[Start of Attachment]

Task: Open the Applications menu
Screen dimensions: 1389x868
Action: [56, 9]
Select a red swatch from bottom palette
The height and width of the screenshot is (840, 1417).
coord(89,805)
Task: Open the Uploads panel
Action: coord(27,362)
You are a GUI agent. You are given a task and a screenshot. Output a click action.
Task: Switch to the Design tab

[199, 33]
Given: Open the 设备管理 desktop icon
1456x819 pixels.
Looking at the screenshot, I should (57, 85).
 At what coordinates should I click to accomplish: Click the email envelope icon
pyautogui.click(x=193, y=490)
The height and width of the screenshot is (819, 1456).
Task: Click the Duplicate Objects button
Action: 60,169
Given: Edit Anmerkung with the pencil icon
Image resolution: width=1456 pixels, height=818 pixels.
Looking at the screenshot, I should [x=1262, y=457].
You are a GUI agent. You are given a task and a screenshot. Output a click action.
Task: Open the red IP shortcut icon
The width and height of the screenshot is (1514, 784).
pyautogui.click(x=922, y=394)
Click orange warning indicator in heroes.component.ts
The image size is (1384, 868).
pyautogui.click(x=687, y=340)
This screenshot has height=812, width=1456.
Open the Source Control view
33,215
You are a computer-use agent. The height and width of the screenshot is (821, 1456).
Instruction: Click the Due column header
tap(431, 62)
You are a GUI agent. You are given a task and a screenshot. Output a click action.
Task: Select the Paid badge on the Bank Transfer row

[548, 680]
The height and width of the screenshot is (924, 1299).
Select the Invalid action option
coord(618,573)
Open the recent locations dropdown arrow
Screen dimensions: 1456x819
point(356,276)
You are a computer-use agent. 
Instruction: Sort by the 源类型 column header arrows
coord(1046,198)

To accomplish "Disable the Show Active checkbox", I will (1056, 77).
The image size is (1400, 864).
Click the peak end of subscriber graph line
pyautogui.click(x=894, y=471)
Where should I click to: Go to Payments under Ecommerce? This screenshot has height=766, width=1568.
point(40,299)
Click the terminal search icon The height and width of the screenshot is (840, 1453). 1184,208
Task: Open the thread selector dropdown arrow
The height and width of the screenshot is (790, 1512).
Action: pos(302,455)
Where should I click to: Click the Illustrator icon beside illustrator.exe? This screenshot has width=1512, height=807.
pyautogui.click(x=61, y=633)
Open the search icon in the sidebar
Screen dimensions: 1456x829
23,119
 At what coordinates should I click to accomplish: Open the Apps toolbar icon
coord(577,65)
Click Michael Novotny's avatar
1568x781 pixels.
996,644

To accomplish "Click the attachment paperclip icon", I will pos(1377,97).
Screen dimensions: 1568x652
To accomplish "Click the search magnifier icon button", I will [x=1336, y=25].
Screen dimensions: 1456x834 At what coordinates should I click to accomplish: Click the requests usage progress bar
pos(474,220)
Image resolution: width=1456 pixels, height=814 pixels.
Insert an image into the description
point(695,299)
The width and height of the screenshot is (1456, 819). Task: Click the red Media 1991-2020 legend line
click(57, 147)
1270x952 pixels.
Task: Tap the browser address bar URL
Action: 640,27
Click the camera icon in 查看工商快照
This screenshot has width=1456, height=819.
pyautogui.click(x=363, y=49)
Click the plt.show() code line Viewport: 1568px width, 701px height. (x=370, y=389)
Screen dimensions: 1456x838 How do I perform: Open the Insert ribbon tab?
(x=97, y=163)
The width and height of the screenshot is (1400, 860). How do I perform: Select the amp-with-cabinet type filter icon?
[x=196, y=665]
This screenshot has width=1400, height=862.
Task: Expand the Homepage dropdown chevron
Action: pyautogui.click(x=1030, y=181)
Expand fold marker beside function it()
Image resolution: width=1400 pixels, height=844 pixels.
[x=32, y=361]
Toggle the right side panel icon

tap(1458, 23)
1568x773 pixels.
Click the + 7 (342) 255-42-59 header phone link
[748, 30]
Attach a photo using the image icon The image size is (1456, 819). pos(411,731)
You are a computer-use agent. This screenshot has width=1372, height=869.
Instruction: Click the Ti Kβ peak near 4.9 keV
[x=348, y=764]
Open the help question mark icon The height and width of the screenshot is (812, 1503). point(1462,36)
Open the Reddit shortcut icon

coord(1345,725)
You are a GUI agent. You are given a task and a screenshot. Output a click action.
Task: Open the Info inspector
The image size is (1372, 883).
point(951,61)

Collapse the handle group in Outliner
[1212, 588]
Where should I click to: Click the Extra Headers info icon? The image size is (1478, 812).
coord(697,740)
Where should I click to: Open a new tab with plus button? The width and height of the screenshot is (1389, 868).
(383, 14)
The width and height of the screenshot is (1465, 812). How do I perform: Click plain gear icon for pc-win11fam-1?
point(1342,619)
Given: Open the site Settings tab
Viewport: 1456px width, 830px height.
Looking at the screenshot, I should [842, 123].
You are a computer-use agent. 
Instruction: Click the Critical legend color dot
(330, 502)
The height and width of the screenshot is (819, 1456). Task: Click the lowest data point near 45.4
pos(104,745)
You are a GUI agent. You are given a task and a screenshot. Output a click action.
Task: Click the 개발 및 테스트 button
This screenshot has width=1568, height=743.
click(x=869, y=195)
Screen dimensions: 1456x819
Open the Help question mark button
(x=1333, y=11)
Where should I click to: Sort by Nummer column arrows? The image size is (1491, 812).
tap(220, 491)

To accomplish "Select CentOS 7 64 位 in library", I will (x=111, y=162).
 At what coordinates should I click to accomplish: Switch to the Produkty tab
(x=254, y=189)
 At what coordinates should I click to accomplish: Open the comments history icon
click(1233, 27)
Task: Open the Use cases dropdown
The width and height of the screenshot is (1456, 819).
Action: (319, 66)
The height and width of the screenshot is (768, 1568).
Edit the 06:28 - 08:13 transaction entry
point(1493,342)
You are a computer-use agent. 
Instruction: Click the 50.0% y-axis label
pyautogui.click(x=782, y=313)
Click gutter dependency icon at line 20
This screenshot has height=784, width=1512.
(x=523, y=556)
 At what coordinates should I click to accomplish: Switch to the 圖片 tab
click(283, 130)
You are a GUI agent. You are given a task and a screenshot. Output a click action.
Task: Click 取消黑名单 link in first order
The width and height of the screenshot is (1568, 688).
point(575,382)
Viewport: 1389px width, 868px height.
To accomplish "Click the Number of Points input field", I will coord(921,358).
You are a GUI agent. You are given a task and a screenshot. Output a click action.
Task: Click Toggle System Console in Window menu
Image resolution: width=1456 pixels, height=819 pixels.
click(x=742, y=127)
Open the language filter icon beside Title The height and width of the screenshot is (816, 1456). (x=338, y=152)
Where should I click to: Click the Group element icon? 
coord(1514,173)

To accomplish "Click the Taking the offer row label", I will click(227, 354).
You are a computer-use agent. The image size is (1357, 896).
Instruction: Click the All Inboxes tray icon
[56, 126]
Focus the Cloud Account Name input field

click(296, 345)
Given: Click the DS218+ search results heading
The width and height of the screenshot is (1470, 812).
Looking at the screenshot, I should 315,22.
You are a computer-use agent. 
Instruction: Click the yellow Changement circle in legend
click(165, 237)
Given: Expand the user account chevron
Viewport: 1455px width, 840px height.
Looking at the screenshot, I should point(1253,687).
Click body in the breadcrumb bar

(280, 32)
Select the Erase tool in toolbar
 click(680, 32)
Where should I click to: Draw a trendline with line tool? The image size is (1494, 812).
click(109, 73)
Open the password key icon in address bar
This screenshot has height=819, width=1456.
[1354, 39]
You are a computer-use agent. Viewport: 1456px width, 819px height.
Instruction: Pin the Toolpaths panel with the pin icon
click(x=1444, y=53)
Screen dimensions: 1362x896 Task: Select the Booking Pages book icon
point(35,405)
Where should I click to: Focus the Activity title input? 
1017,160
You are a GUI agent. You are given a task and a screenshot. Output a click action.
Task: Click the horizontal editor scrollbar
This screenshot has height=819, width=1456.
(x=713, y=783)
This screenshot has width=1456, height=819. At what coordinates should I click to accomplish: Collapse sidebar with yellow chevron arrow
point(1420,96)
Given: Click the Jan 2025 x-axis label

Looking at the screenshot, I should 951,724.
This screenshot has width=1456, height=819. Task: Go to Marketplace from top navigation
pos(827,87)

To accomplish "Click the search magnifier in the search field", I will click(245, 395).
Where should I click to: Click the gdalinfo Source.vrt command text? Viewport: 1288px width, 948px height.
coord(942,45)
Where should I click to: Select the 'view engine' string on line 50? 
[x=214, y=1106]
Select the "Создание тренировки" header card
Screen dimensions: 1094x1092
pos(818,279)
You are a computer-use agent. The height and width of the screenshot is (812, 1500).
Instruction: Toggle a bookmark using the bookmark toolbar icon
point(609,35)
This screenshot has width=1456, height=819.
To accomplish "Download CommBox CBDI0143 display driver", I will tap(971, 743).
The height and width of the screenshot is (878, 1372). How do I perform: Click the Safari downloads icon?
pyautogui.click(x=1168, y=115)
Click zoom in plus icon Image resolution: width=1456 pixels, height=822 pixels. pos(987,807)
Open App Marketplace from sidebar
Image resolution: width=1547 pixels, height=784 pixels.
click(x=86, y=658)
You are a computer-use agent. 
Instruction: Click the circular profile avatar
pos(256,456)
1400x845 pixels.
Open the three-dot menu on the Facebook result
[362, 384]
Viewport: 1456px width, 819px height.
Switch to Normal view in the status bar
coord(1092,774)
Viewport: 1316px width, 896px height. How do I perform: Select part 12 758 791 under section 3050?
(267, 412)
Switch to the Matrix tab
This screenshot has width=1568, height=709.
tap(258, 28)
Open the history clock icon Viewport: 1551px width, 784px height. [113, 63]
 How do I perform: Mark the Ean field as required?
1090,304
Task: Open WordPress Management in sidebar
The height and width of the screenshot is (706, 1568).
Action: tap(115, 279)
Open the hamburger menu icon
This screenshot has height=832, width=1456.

[End of Attachment]

**TASK PROMPT:**
With the line holding "Instruction: Click the 50.0% y-axis label" as the first and the line holding "Task: Click 取消黑名单 link in first order" as the last, please transcribe exactly the lines of the material above in that range and nothing else.

**TASK RESPONSE:**
Instruction: Click the 50.0% y-axis label
pyautogui.click(x=782, y=313)
Click gutter dependency icon at line 20
This screenshot has height=784, width=1512.
(x=523, y=556)
 At what coordinates should I click to accomplish: Switch to the 圖片 tab
click(283, 130)
You are a GUI agent. You are given a task and a screenshot. Output a click action.
Task: Click 取消黑名单 link in first order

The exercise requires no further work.